Your instance will only clone new content after you’ve federated with a community. And it’s per community, not per instance.
It will also be generating thumbnails for websites that are linked, and a good chunk of the data requirement goes here.
I can tell you that, on average, my instance consumes about 700MB per day. I could cut that down if I federated with less communities, and I could get it down to 400-500MB per day (probably less) if I blocked my instance from generating thumbnails.
It’s not a lot, but over time it will add up. My instance is pretty new, and I have no idea what pruning options are available yet. I’ve got over a month before I have to worry about storage space at the rate I’m using it.
As for system requirements, as long as you’re not supporting users besides yourself, Lemmy will pretty much run on a potato.
TL;DR
EDIT: Turns out ~90% of my Lemmy data is just for debugging and not needed:
https://github.com/LemmyNet/lemmy/issues/3103#issuecomment-1631643416
That’s it, I think some political people need their own potato! Put them on an island and the only contact they have is liking their own comments and posts…
Hard disagree, circlejerks and bubbles are bad for discourse
Federation is done per community?! Ok, this creates more questions:
Then why are instances defederating whole instances if they’re unhappy with the content of specific communities?
And more on topic: What about new communities? Do you need to manually federate with need communities on an instance? This seems like a hassle… How does e.g. lemmy-world do it?
That requires a little less tl;dr. What they were talking about was in regards to populating your feed with content from other lemmy/kbin servers communities. That’s one part of the federation going on behind the scenes. The other part is that lemmy servers are usually set up so they can federate with whomever by-default , just that they can’t know about any other lemmy server out there unless a user on that server specifically finds a community on another server and interacts there in some way. From then on they are federating server to server through those communities. The two are loosely related
The reason for the recent defederations from lemmy.world and sh.itjust.works servers were due to bad actors (read trolls and hate speech) from those servers according to the behaw.org server admin. It could have been taken care of through moderator actions on the affected communities or by banning the bad-actors from behaw.org by the server admins, but the current lack of mod tools and lack of manpower of the mods there would be too much to take care of. The options for deferation on lemmy right now aren’t very fine-grained, so it was either tons of work on the moderation side trying to keep the beehaw communities safe for their users, or the nuclear option of defederation, which is what they ended up going with.
Feel like this is a bit long winded, but I hope I’ve helped clarify it a little at least.
It’s not long winded at all.

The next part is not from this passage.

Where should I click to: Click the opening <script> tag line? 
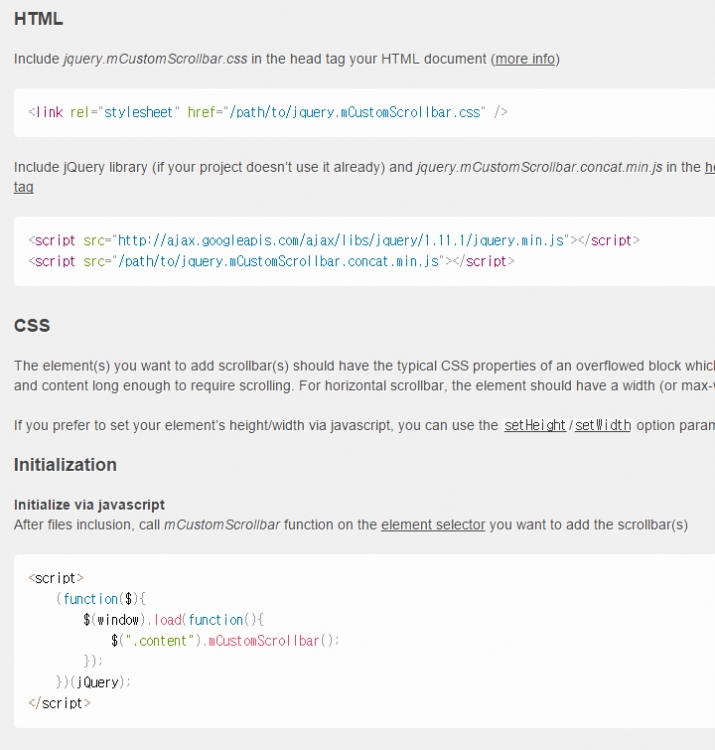pos(56,578)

Thanks for clearing things up for me!
Of course. Glad to help if I can
Because on a public instance with many users, any single user can put the URL to a community in the search bar and start the federation. Then it will start showing up on that instance’s “All” tab. If I go to lemmy.world right now and use their search bar to search for someweird.instance/c/among_us_porn, everyone will see those posts on “All.” Based on the name, most people probably don’t want to see that, so they’d be tempted to defederate.

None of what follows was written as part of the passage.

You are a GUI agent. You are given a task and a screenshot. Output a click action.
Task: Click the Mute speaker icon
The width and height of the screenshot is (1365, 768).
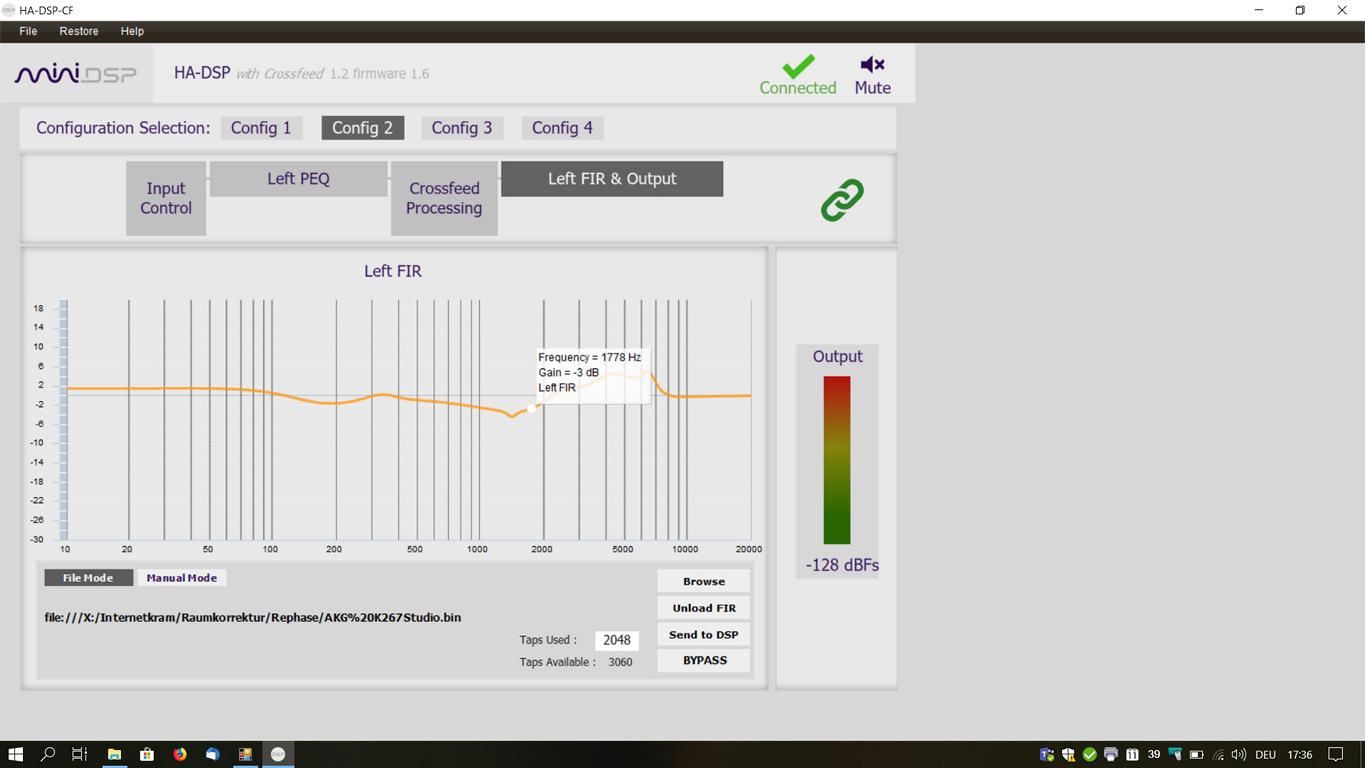[872, 65]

Also, accounts belonging to users on other instances can comment on any public post on any instance, provided they haven’t been defederated. So defederation targets belligerent user accounts too.

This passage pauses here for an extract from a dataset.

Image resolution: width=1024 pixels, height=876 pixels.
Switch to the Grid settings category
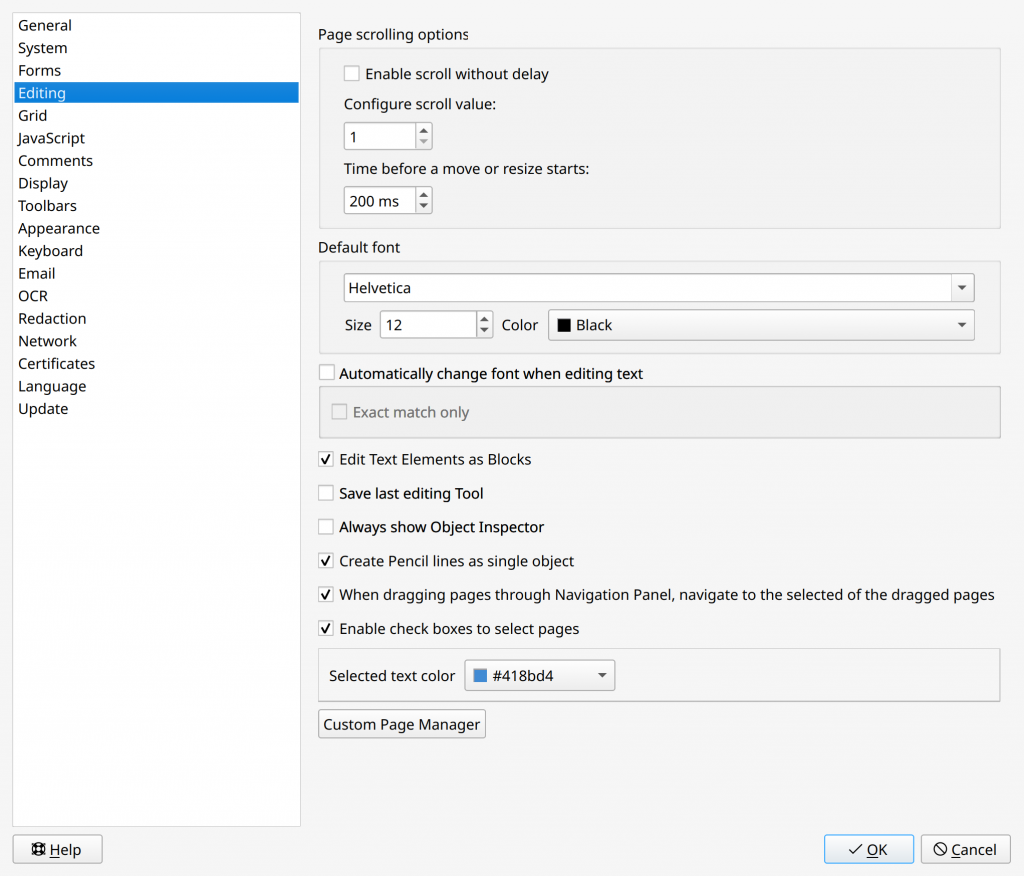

If you’re running a fresh new instance for yourself - yes. Larger instances like lemmy.world don’t have this problem because it only takes one person to start federation. If that one person starts it, every other user will just see it as another community and it will be pretty convenient.
Federation isn’t that complicated though. You just pop the link to the community in your search bar and you’re done.
Thanks for explaining it! I think I understand now!